Study suggests new therapy for impotence
October 27, 1999
Web posted at: 8:10 p.m. EDT (0010 GMT)
From Medical Correspondent Holly Firfer
| DOCTOR Q&A:|
Read what doctors say about Viagra and impotence or ask your own questions.
(CNN) -- Impotence used to be a taboo subject, a highly personal issue not to be openly discussed. But with the introduction of Viagra and public figures like Bob Dole announcing their personal battles with the problem, millions of people are talking about erectile dysfunction.
This public interest in impotence is one reason scientists are scrambling to find new treatments.
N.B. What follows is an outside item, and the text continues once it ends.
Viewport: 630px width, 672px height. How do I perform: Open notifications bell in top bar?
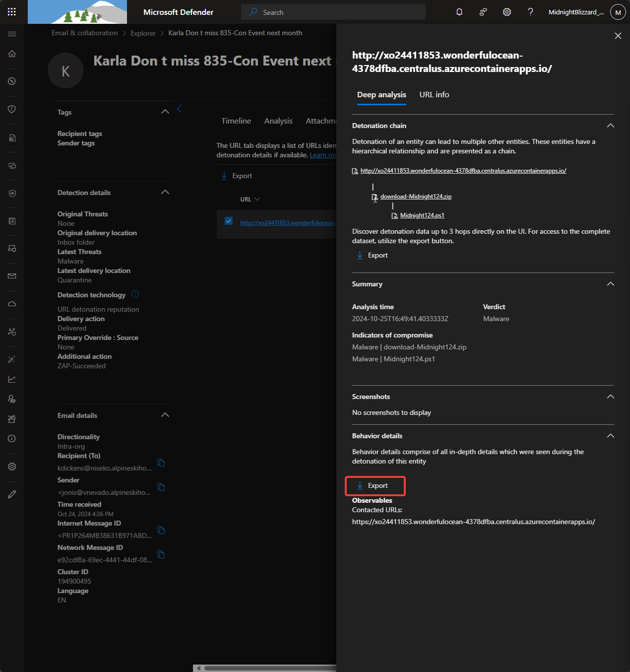click(x=459, y=12)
In a study reported in this week's editions of the medical journal Nature Structural Biology, researchers at the University of Pennsylvania say nitric oxide may hold the key to treating the problem. It's found naturally in the body and aids in smooth muscle relaxation, a requirement for erection.
"Nitric oxide is the messenger, if you will, the signaling molecule, and without that signal you can't get that signal from the brain to the penis for the erectile process," said Dr. David Christianson of the University of Pennsylvania.
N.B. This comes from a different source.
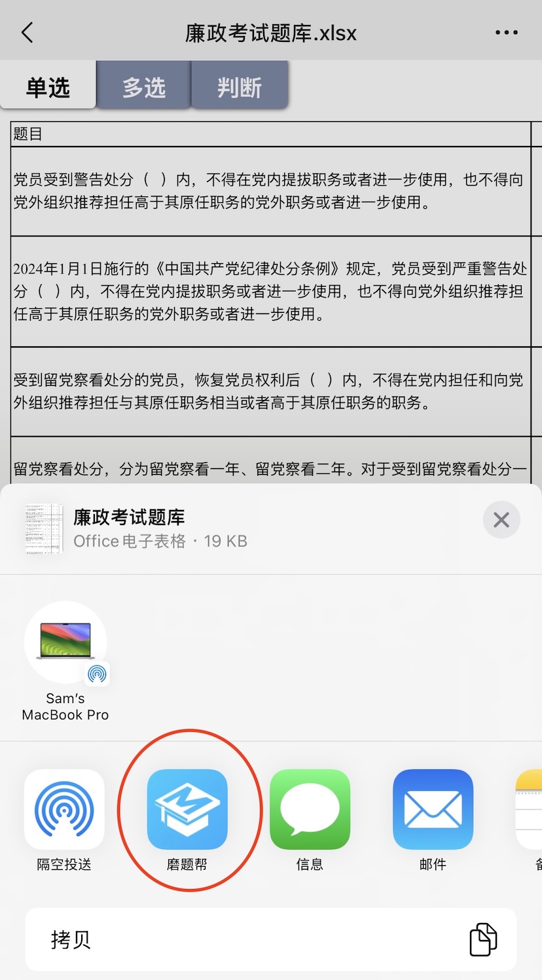Tap the back chevron in header
542x980 pixels.
click(27, 32)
An amino acid call L-argenine produces nitric oxide in the body. Researchers say they have found that a natural enzyme, argenase, that breaks down the L-argenine and renders it useless to make nitric oxide. This results in impotence.
What they have done is create an amino acid to stop this breakdown of L-argenine.
Erectile dysfunction affects half of the male population over 40 and according to Viagra makers Pfizer, their drug does not work in three out of 10 men.
"Their hopes have been so high, that when you get a patient and it (Viagra) doesn't work, they are depressed. They feel devastated by the problem," Urologist Steven Morganstern said.
According to the study's authors, Viagra works later in the erection process than this new therapy. They hope their findings may one day help Viagra work better as well as help those who are unable to take Viagra for medical reasons.
Continued testing is planned, but researchers warn it could be years before the therapy reaches the public.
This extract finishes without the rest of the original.